• **Work order**
Your output should be the lines below from the one with "This screenshot has height=153, width=256." through the one with "498x309 pixels.", copied exactly, pictures excluded.

• **Records to use**
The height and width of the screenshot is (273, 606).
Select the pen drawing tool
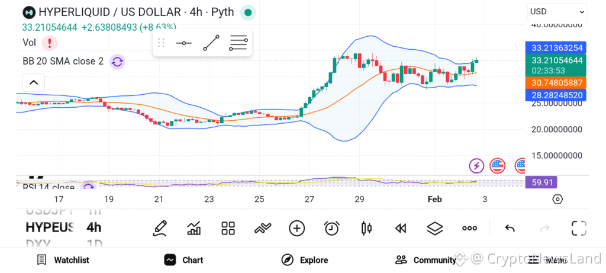159,228
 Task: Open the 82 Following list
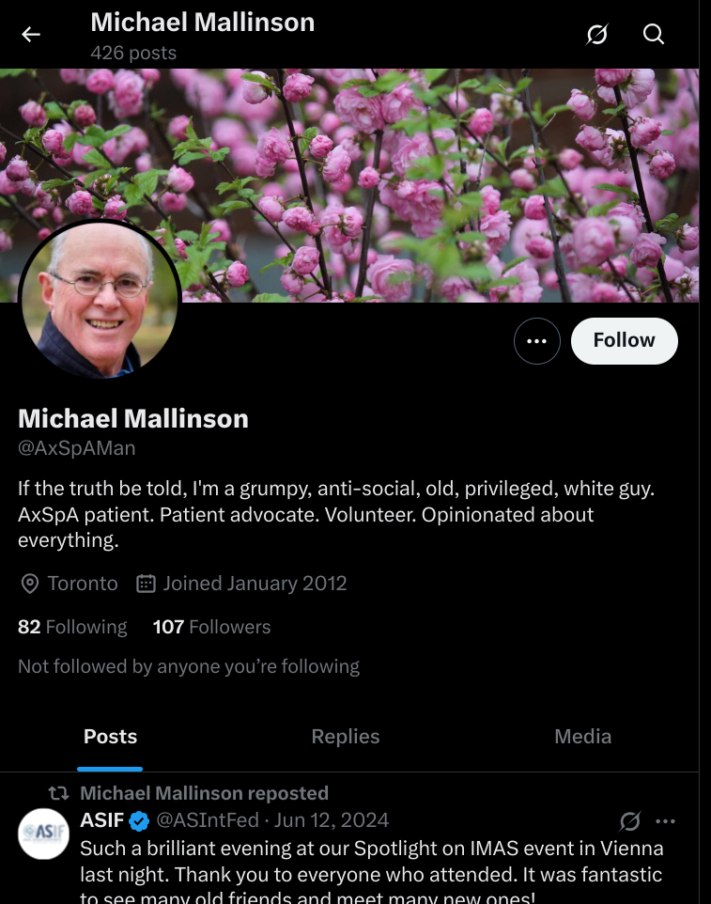72,627
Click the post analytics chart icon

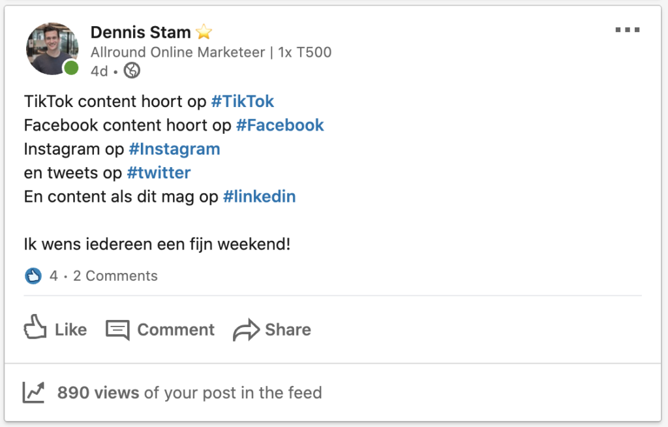point(33,392)
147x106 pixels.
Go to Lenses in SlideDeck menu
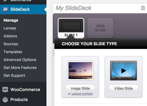tap(10, 28)
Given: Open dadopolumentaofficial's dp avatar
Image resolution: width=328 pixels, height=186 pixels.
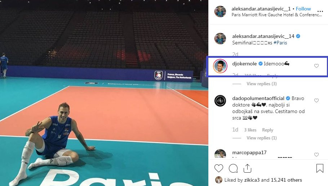Looking at the screenshot, I should [220, 101].
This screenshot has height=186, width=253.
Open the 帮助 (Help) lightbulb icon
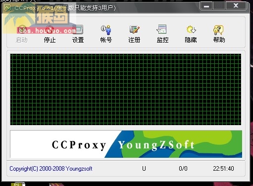coord(219,30)
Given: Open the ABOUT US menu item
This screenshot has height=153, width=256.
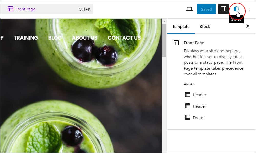Looking at the screenshot, I should tap(84, 38).
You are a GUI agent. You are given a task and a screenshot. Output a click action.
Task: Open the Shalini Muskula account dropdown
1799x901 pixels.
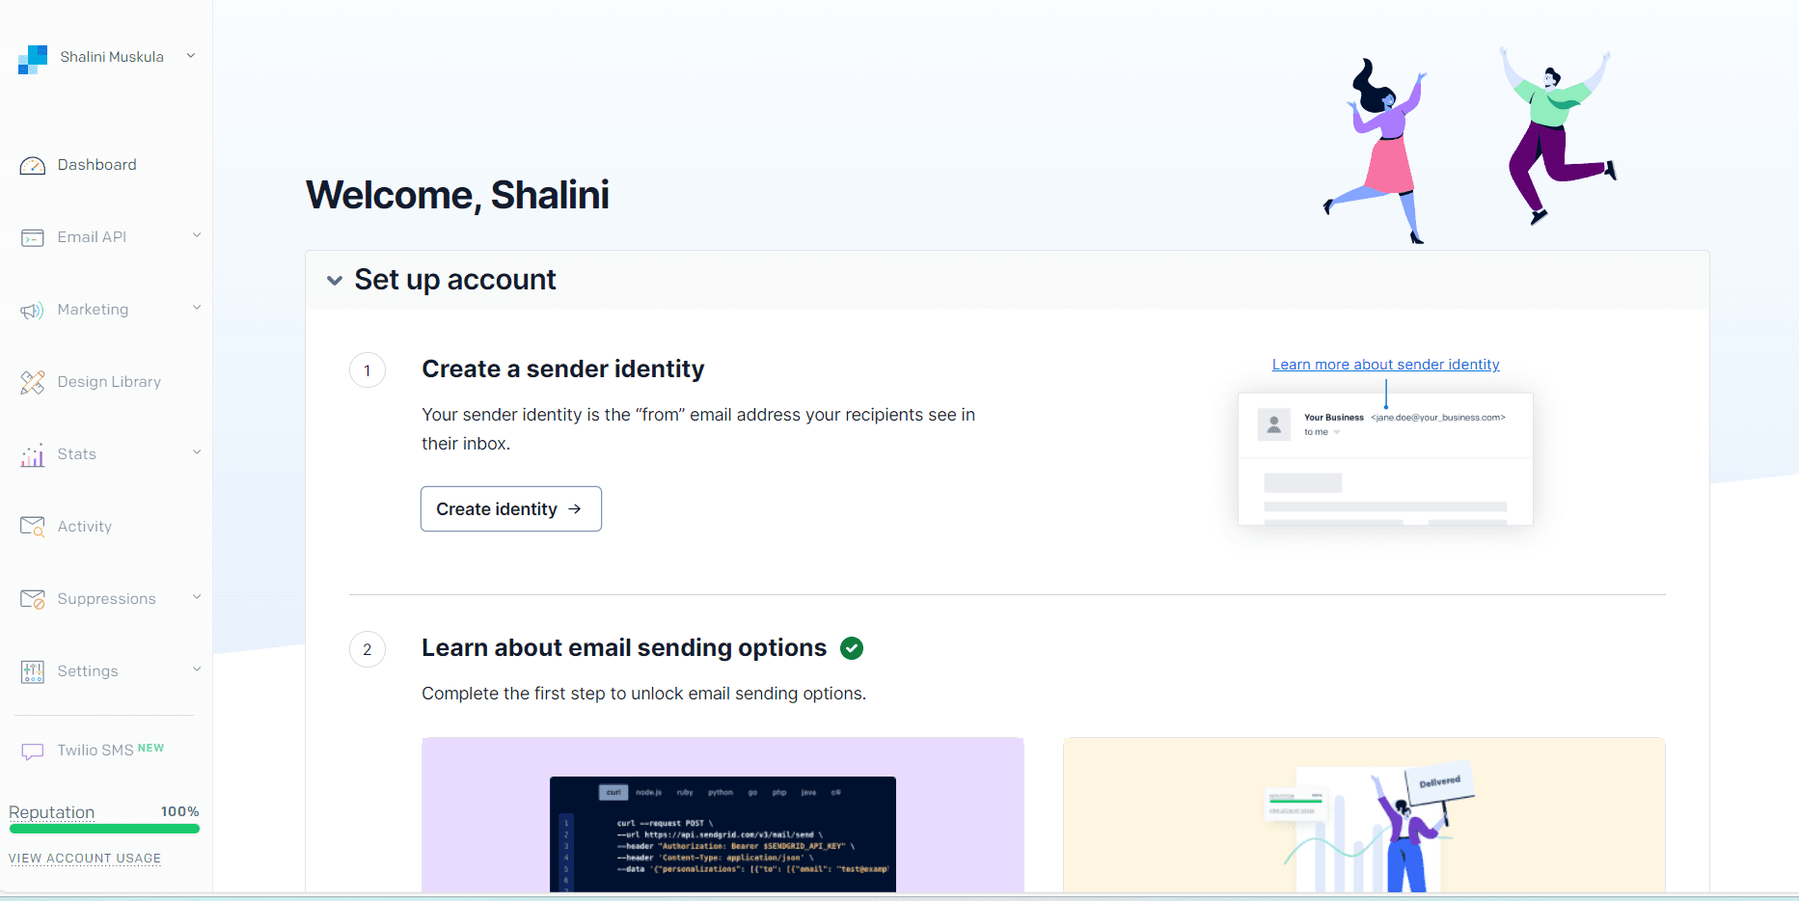pos(191,56)
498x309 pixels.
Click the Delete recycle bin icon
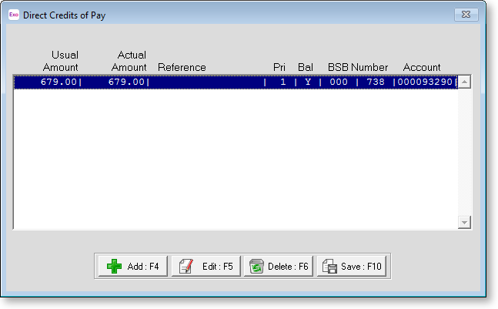tap(256, 267)
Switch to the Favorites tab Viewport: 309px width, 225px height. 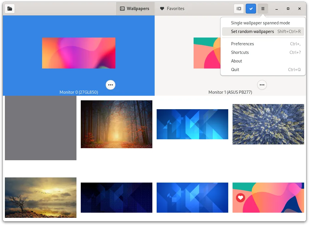click(172, 9)
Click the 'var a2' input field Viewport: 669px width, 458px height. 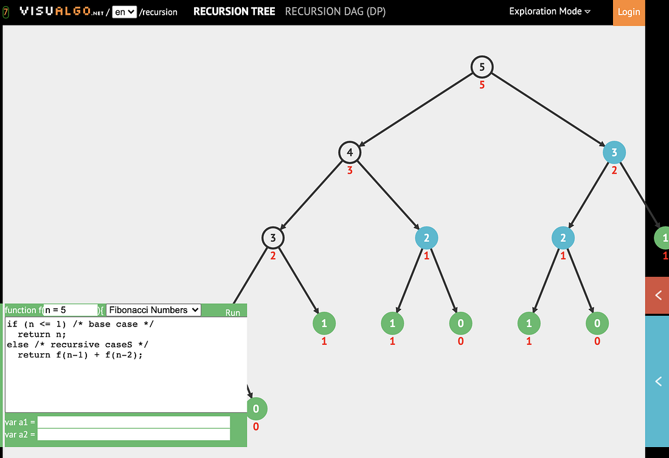pos(134,434)
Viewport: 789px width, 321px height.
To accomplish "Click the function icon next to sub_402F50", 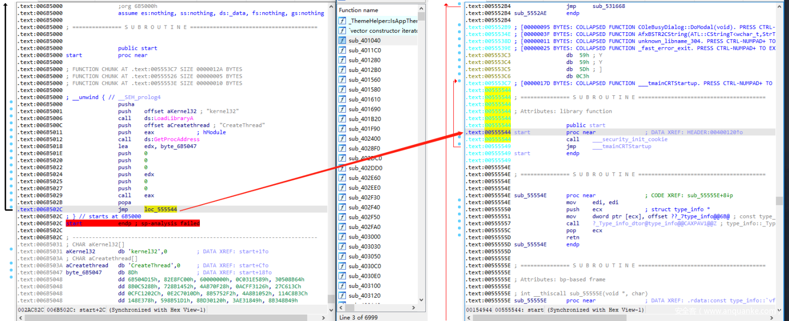I will 342,217.
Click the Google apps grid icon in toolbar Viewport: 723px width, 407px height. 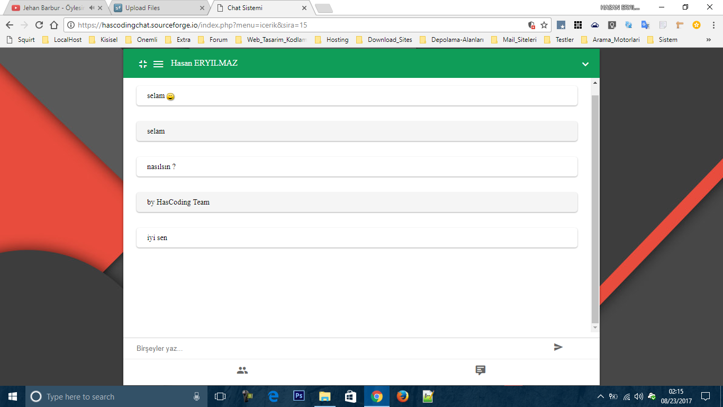point(579,24)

• **Solution to the problem**
This screenshot has height=153, width=256.
Looking at the screenshot, I should tap(84, 38).
You are a GUI agent. You are given a task and a screenshot. Output a click action.
Task: Open the Shalini Muskula account dropdown
1799x901 pixels.
pos(191,56)
498x309 pixels.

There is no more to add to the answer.